Webster’s dictionary defines peace as: “a pact or agreement to end hostilities between those who have been at war or in a state of enmity” (Peace, n.d.). Cohrs et al. (2013) define peace as: “not only the absence or minimization of violence but also the presence or development of harmonious relationships (Anderson, 2004) and social justice (Galtung, 1969)” (p. 590). Furthermore, other research differentiates between negative peace – the more traditional perspective that pertains to the reduction, cessation, and prevention of violence – and positive peace – relief from violence and the introduction of social justice (e.g., Christie and Montiel, 2013). Building on these definitions, in our work at the Peace Innovation Lab at Stanford, we take both a behavioral and positive perspective, defining peace as a suite of positive, prosocial behaviors that maximize mutually beneficial positive outcomes from interactions with others.

The Contact Hypothesis

In the present paper, we suggest that mediated-technology can be used to facilitate and measure peace, and specifically positive peace (that is, pro-social, and even mutually beneficial behavior across group boundaries). Given that it is widely established in psychology that, under the right conditions, contact between different groups can reduce intergroup conflict and facilitate positive interactions across group boundaries (Allport, 1954/1979), we suggest that if designed correctly, mediated-technology can increase positive peace. In support of this, research has shown that that mediated-contact, when properly designed and implemented can reduce intergroup conflict (Amichai-Hamburger et al., 2015; White et al., 2015). Specifically, both sets of the authors reviewed the results of several studies that illustrated the benefit of e-contact as an initial means of intergroup contact, particularly with respect to reducing intergroup bias and anxiety and increasing knowledge between groups. The authors theorized this is particularly effective when: e-contact takes place more than once at different time points, the interactants acknowledge both group similarities and differences, and the form of e-contact includes Allport’s (1954/1979) conditions for reducing intergroup conflict: equal status, common goals, cooperation, and support from authority). A Meta-analysis of over 500 studies on the contact hypothesis has verified its effectiveness of contact theory in its ability to reduce prejudice (Pettigrew and Tropp, 2006).
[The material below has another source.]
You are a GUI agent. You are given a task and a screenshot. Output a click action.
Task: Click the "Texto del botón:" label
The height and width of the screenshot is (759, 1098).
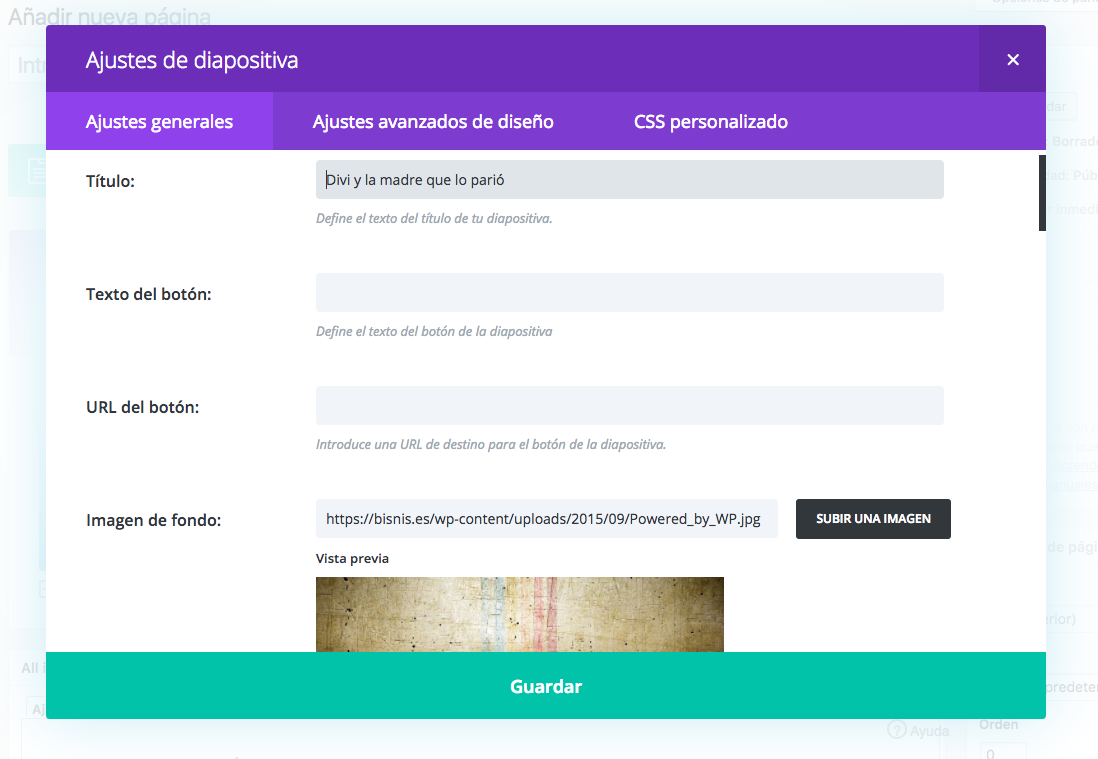click(x=148, y=294)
One theme apparent in both reviews is the notion that medicated-intergroup contact will be most successful when the interaction is structured in nature (Amichai-Hamburger et al., 2015; White et al., 2015). For instance, Amichai-Hamburger et al. (2015) defines structured contact as intergroup contact in which group members are selected for participation, the numbers are equal for each group, the contact is observed. Amichai-Hamburger et al. (2015) further suggest that mediated intergroup contact can be effective because of the following seven characteristics: “anonymity, control over the physical exposure, control over the interaction, ease of finding similar others, universal and constant availability and accessibility of the Internet, equality, and fun” (p. 517). Illustrative of this, the authors present examples of contemporary technology solutions built with the principles of contact theory. For instance, Games for Peace2 recruits Israeli and Palestinian children to interact in various virtual environments designed with the principles of contact theory to counteract negative stereotypes that people often hold of members of other groups and facilitate peaceful relations. Similarly, the authors also review a program called The Peace Factory3 which uses similar principles to foster peace in the Middle East by facilitating social media friendships between people from Middle Eastern countries in conflict. For instance, the Peace Factory launched a Facebook group called “Israel loves Iran”4 that provides a safe and public space for people from these two cultures to connect, communicate, and form friendships.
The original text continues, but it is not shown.